CHAPTER ONE
January 4th,
Drake House, The Scottish Highlands
“There’s a girl missing from the village.”
Lachlan looked up from where he had been about to move one of the exquisitely carved chess pieces on an equally uniquely carved chessboard.
Instead of making the move, he watched his brother Hunter as he threw himself into a chair beside the blazing fire after making that dispassionate announcement.
Hunter raised his eyebrows at the partly played game on the chessboard, having commented more than once about how sad Lachlan was for playing chess against himself.
Lachlan ignored the derisive glance. “How do you know that?” he prompted his youngest brother.
“I overheard two men talking about it in the local tavern.”
“I thought we had agreed you have to stop going there.”
The brothers were dragon shifters and had been born of the same clutch twelve hundred and ten years ago. Lachlan first, then Ranulf, and finally Hunter.
They had stopped physically aging at the age of thirty-three, eleven centuries ago.
They were capable of masking their presence, if necessary, but Hunter liked to go to the public house in the nearest village five miles away and enjoy a pint of beer and a chat with the locals.
Having lived for so long meant the brothers had to disappear for a couple of generations every century. The break was necessary to add authenticity when they returned and claimed to be ancestors of the previous members of the Drake family who had lived in Drake House.
The time for that break this century was fast approaching.
The brothers knew it, and each responded in their own way.
Hunter became morose at being completely cut off from humanity.
Ranulf welcomed it.
Lachlan usually dealt with the approaching solitude pragmatically. It was something that needed to be done, so he did it.
But for the past few days, he’d been feeling restless. As if there was something he urgently needed to do, but he had no idea what it was.
Very soon, the house would be closed, the windows shuttered against intruders, and the brothers would withdraw to the safetyof the network of connecting caverns in the mountain behind Drake House.
Their hoards were there anyway, so it was no hardship to spend a few decades guarding that treasure in their dragon form. That lack of exercise meant they weren’t hungry as often either. Even when they were, they only left the caverns on the nights there wasn’t a full moon, which would have made it possible for them to hunt for food during the hours of darkness without detection.
The existence of the internet in the twentieth and twenty-first centuries was making all that more and more difficult to achieve. Too many people took photographs with their mobile phones nowadays, which they immediately uploaded to social media platforms.
It had its benefits too, of course.
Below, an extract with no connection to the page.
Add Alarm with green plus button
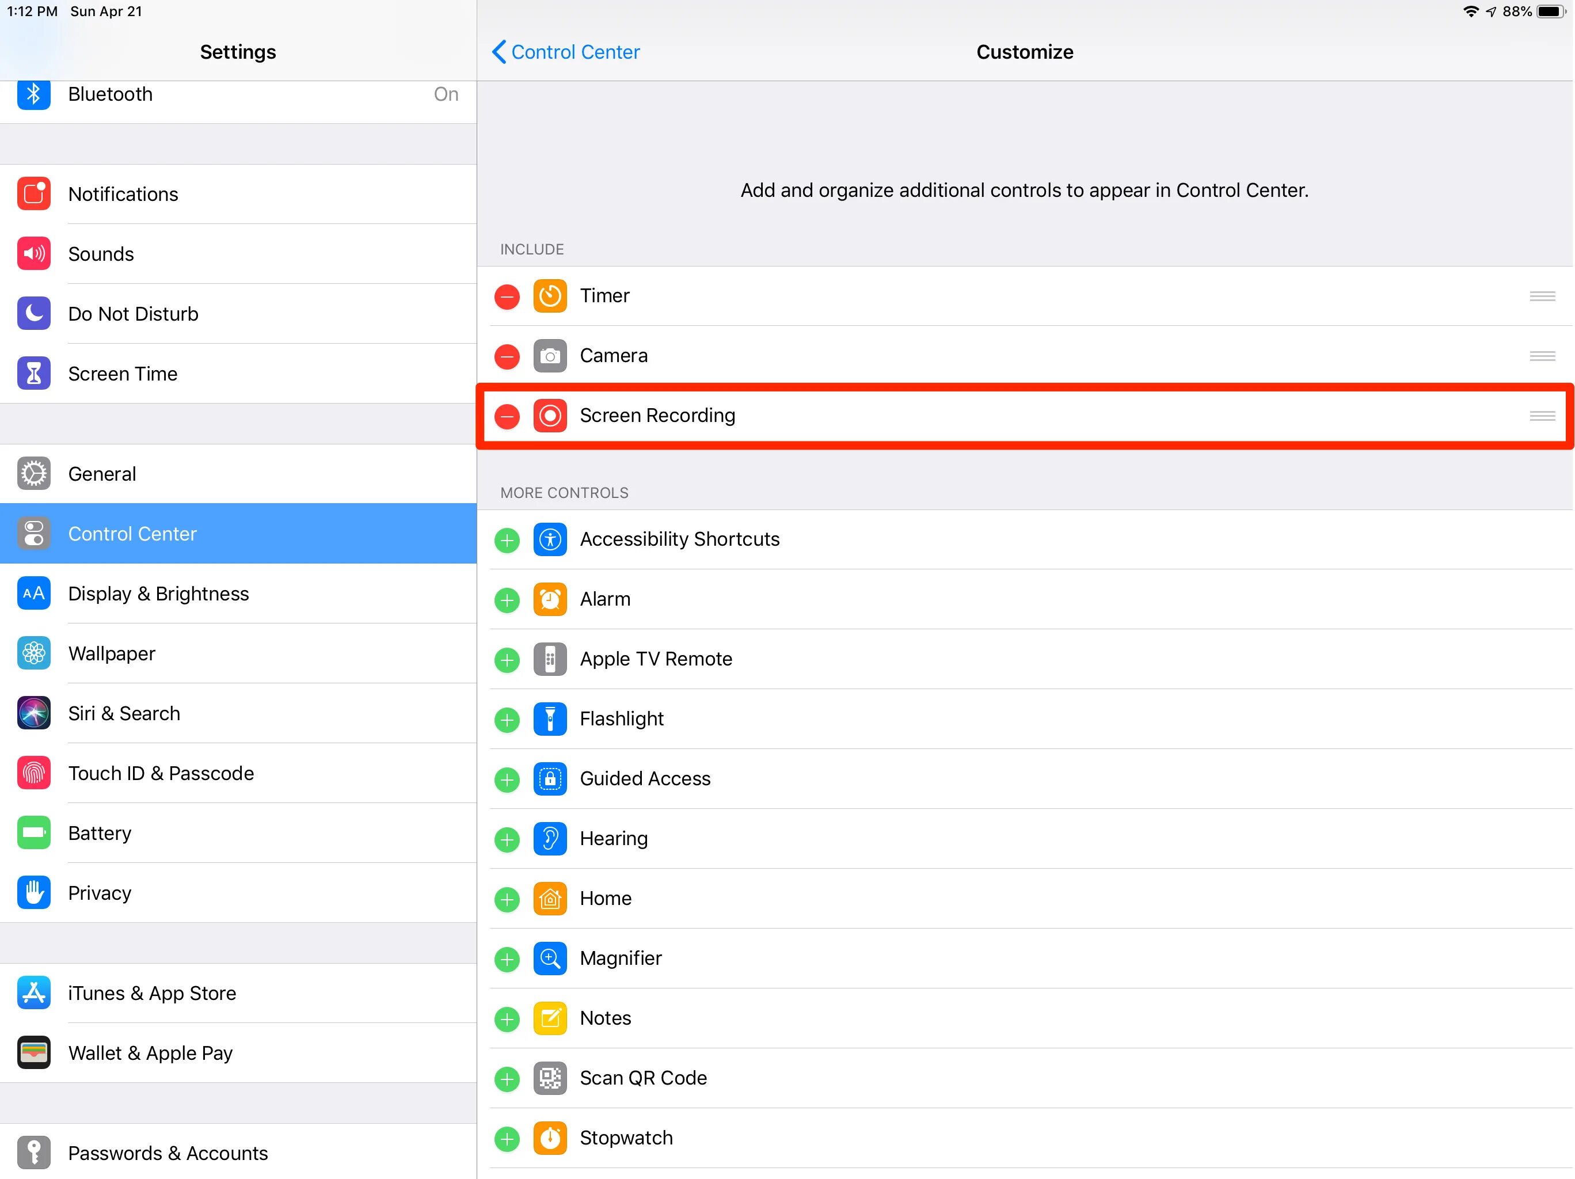The width and height of the screenshot is (1575, 1179). [507, 600]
Hunter was the technical expert in the family, and he had been able to add to their considerable wealth with the many investments he had made online, both in business and property. Online banking also enabled him to access their many bank accounts without having to appear in person. Again, for the purpose of it not being noted that the brothers weren’t aging.
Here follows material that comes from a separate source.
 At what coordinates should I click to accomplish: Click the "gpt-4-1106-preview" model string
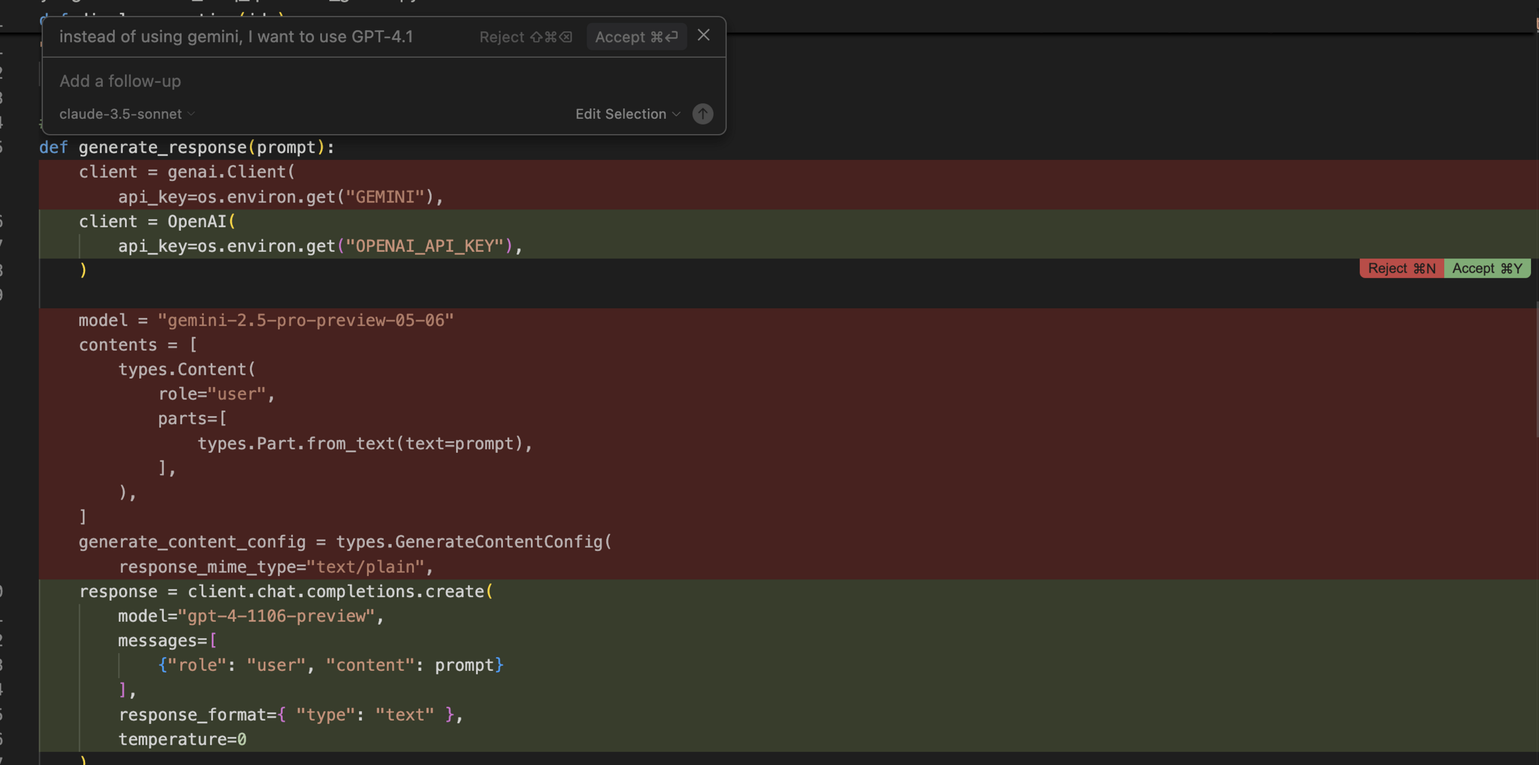click(x=276, y=616)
Once the brothers were hidden in their caves, Hunter had set things up so those investments would simply rumble on for another fifty years or so, increasing in value and adding to the billions of pounds they already had. That was without the value of the hoard of jewels and gold they had stashed away in their caves over the past twelve hundred years.
Hopefully, this strange restlessness inside Lachlan would also have dissipated by the time it was safe for them to reappear.
“You said soon, not immediately,” Hunter defended. “Besides, I didn’t go into the tavern, but masked my presence as I stood outside looking in,” he explained wistfully. “That’s when my acute hearing allowed me to overhear two of the local men talking about the missing girl.” He shook his head. “It made me nostalgic for the days when the villagers used to leave out a virgin sacrifice for us at the bottom of our mountain.”
Hunter threw one of his jean-clad legs over the arm of his chair before taking a large, unconcerned bite of the apple in his hand. His teeth were very white and even and nothing like the two rows of razor-sharp incisors the brothers could bare as dragons.
A thousand years ago, the local people had believed that leaving the sacrifice of a virgin every spring as an offering to the dragons guarding the mountains would prevent those fierce creatures from eating them if game should become scarce in the area.
What was one virgin against the welfare of the rest of the villagers?